= El Kondor pada =

"El Kondor pada" (Ел Кондор пада) is a satirical song performed by the Serbian theatre troupe Indexovo radio pozorište. It was recorded in 1999 during the war in Kosovo. The song was written by Voja Žanetić and Mićko Ljubičić, borrowing the melody of the Peruvian folk song El Cóndor Pasa.

The song's name is a pun on El Cóndor Pasa. The name El Condor is a fictional code name for the United States F-117 Nighthawk stealth bomber, one of which was shot down during the war.

The lyrics tell the story of a fictional American pilot. He is tricked into believing that the mission is perfectly safe, as his bomber is "invisible" to radar. The song continues by relating the story of his flight and subsequent downing by Yugoslav anti-aircraft defences.

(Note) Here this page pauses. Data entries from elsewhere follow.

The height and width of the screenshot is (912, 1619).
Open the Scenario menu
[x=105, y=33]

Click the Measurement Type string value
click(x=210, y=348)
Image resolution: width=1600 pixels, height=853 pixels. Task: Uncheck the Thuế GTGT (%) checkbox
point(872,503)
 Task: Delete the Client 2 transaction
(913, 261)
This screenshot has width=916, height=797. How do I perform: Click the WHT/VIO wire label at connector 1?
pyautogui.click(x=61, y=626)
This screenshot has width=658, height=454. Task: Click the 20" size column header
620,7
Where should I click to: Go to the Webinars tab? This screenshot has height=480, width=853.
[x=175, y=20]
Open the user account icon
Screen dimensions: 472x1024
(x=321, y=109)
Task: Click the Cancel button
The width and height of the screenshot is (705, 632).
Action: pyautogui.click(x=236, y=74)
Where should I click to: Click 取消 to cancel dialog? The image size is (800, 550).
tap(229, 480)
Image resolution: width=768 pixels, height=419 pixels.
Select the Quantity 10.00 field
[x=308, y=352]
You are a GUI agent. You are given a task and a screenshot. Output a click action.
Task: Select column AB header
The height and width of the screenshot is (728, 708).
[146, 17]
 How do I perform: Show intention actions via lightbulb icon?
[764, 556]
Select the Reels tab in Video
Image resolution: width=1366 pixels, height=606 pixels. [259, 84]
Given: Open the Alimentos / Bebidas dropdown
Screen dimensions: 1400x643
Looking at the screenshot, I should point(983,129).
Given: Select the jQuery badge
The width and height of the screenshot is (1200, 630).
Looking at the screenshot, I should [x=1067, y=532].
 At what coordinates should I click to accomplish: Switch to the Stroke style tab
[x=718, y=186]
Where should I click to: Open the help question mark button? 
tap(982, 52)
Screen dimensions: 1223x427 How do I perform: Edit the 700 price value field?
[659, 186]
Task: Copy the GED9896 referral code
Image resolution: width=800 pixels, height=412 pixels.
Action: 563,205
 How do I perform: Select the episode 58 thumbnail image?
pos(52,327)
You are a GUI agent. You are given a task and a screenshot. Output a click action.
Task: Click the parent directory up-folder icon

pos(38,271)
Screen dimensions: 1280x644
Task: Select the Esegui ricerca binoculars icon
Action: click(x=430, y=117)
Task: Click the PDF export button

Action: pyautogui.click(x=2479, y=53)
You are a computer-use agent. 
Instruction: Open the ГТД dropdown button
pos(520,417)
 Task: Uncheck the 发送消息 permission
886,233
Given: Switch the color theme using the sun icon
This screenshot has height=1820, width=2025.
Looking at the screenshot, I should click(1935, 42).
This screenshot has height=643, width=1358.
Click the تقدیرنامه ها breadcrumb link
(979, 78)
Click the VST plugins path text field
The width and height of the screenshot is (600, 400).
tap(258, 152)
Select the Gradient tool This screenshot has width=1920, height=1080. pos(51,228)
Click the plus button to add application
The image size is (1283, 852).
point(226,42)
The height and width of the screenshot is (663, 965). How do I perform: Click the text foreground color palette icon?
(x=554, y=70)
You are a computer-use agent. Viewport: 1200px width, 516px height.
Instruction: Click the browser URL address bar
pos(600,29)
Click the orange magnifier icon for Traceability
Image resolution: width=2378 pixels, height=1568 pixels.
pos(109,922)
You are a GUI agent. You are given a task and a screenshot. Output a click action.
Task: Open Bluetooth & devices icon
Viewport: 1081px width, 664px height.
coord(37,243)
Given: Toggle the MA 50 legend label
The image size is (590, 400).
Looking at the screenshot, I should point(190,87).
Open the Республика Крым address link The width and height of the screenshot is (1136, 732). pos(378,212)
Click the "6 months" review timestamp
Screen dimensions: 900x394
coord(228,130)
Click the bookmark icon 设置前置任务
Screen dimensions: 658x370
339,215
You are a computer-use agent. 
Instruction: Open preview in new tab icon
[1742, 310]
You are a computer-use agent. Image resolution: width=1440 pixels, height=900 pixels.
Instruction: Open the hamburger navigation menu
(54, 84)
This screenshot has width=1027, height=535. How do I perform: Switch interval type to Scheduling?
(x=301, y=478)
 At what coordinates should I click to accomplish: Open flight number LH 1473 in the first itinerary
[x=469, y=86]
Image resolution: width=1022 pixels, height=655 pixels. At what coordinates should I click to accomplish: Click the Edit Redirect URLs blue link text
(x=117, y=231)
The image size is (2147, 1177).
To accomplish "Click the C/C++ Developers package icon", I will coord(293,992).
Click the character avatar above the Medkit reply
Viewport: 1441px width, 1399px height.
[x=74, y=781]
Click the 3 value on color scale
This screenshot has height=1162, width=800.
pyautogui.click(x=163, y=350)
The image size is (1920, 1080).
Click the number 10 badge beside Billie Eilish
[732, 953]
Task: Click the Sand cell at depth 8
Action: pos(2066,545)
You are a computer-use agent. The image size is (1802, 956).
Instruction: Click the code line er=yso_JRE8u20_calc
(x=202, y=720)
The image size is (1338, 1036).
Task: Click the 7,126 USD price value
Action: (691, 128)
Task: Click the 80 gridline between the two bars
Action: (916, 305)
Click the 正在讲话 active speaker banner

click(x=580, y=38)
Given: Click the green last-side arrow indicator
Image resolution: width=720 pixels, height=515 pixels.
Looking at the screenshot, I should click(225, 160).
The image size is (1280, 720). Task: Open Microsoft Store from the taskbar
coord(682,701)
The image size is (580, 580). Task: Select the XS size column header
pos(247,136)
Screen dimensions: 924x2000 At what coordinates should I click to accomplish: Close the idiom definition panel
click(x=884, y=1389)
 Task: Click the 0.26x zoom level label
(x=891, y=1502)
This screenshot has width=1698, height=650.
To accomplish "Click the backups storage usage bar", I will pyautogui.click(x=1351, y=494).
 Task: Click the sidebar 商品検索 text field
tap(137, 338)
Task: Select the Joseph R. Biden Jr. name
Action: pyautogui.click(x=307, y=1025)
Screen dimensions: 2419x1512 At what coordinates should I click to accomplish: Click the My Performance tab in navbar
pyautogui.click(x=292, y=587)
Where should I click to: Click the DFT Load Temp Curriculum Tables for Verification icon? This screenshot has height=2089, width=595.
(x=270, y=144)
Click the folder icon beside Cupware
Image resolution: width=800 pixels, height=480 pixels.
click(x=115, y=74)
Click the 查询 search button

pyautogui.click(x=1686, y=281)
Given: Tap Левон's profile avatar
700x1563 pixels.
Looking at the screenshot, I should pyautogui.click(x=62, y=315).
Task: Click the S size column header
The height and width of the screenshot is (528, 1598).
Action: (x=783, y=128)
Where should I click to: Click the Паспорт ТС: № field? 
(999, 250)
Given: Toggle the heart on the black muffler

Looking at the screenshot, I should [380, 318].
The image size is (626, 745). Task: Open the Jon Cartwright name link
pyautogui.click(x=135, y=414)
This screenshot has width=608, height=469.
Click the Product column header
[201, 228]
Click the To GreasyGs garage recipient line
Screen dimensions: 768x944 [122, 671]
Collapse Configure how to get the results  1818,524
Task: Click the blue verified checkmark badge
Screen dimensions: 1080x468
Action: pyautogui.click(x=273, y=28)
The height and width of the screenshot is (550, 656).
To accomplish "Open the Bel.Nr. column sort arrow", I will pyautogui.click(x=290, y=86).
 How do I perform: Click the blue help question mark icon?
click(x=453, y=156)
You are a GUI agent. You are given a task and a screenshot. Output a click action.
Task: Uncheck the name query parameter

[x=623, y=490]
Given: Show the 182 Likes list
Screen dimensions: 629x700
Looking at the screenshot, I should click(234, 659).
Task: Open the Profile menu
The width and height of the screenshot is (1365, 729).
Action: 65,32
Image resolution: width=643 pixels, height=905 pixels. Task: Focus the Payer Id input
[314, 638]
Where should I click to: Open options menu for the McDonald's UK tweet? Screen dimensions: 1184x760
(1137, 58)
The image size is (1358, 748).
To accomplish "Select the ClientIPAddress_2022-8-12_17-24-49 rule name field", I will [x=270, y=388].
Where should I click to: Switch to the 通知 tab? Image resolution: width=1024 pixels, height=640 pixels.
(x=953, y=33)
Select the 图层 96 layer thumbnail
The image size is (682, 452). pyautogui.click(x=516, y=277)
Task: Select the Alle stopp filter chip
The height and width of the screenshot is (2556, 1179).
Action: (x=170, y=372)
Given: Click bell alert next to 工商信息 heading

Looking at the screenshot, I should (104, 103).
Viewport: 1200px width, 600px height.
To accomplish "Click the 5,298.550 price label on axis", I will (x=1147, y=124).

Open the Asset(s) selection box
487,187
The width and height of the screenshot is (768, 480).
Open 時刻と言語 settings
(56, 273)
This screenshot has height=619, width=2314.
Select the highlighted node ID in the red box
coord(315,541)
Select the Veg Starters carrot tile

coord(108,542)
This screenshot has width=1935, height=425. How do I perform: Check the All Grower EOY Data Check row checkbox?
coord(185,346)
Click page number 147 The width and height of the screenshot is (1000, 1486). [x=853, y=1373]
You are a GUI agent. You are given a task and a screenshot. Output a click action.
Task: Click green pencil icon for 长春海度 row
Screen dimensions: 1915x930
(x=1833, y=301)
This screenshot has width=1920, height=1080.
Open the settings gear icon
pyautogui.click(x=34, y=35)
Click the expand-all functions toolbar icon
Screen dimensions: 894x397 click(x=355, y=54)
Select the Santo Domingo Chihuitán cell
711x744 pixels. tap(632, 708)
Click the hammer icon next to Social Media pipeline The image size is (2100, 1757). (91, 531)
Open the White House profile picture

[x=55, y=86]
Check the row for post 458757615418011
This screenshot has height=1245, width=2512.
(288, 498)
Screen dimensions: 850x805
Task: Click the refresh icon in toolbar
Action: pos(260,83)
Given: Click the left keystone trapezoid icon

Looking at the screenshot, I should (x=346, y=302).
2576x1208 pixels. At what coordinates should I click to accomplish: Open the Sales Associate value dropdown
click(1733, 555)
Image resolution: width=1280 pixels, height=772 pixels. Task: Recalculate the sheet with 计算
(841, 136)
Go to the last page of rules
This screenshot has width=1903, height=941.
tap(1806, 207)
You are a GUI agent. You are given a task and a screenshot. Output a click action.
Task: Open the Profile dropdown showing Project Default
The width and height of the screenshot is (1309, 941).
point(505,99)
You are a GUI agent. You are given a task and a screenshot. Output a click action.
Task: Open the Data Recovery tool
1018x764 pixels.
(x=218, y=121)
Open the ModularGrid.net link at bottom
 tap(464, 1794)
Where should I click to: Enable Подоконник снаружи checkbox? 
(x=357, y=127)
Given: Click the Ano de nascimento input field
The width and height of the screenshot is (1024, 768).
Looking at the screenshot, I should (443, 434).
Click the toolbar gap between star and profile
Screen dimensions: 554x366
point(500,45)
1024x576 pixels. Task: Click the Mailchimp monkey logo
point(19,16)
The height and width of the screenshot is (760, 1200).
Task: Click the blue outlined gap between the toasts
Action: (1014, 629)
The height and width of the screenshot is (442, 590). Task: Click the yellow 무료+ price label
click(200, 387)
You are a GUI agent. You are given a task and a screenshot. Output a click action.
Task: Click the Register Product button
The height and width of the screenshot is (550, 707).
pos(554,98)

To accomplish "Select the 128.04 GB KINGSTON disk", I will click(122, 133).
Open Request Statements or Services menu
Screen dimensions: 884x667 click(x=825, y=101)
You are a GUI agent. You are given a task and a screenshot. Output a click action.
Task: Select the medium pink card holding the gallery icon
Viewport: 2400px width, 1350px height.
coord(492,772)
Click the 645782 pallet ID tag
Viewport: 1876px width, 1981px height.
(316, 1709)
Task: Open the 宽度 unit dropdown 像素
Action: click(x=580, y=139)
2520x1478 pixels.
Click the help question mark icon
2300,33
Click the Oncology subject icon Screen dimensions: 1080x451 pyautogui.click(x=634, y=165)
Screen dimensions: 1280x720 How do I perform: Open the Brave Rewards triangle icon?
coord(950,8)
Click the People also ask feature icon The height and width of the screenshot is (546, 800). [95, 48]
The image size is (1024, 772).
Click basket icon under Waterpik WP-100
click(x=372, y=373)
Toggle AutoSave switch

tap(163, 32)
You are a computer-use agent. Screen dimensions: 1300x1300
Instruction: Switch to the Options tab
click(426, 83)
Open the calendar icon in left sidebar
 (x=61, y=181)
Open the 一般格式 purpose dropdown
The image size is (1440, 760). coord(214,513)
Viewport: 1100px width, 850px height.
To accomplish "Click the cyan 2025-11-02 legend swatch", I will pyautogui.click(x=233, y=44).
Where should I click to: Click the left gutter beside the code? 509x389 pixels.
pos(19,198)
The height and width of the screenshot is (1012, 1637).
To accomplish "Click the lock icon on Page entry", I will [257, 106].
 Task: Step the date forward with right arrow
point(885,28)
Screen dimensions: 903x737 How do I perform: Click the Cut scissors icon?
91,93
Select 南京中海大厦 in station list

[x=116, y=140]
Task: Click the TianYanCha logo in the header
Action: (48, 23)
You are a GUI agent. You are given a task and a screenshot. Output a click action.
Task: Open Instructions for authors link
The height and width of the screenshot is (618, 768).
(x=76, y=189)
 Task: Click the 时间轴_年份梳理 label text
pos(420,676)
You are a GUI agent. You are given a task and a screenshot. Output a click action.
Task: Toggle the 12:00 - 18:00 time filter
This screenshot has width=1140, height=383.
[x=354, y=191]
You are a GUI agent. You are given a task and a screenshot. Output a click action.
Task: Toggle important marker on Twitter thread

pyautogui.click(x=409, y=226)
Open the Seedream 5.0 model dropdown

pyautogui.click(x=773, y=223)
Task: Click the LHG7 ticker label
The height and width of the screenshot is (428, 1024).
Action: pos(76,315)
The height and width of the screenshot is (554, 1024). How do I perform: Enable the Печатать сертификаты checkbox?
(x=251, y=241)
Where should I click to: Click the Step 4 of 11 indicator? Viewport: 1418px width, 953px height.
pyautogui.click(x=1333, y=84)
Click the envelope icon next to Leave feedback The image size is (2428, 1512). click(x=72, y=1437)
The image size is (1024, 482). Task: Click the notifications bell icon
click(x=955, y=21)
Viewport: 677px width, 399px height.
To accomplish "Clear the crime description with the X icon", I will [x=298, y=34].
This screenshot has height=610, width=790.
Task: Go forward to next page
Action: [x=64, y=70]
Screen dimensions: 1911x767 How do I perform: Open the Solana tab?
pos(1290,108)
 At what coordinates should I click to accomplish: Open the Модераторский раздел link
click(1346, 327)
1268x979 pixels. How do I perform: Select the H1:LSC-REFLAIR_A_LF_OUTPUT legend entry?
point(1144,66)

The pilot is evacuated with 32 helicopters after having been searched for by peasants with pitchforks. The song also emphasises the supposed ignorance of NATO troops about Kosovo, describing them as not even knowing where it exactly is.

Indexovo radio pozorište, a performing group originally formed at the leading local public radio station in Belgrade, Beograd 202, was very prominent in Serbia due to a series of politically engaged, anti-Milošević theatre plays. As a result, this song quickly became popular in Serbia during the war and was frequently aired on radio stations. Indeksovo radio pozorište recorded a few other songs during this period, satirising all sides involved. The song was later released on the Oproštajni koncert compilation.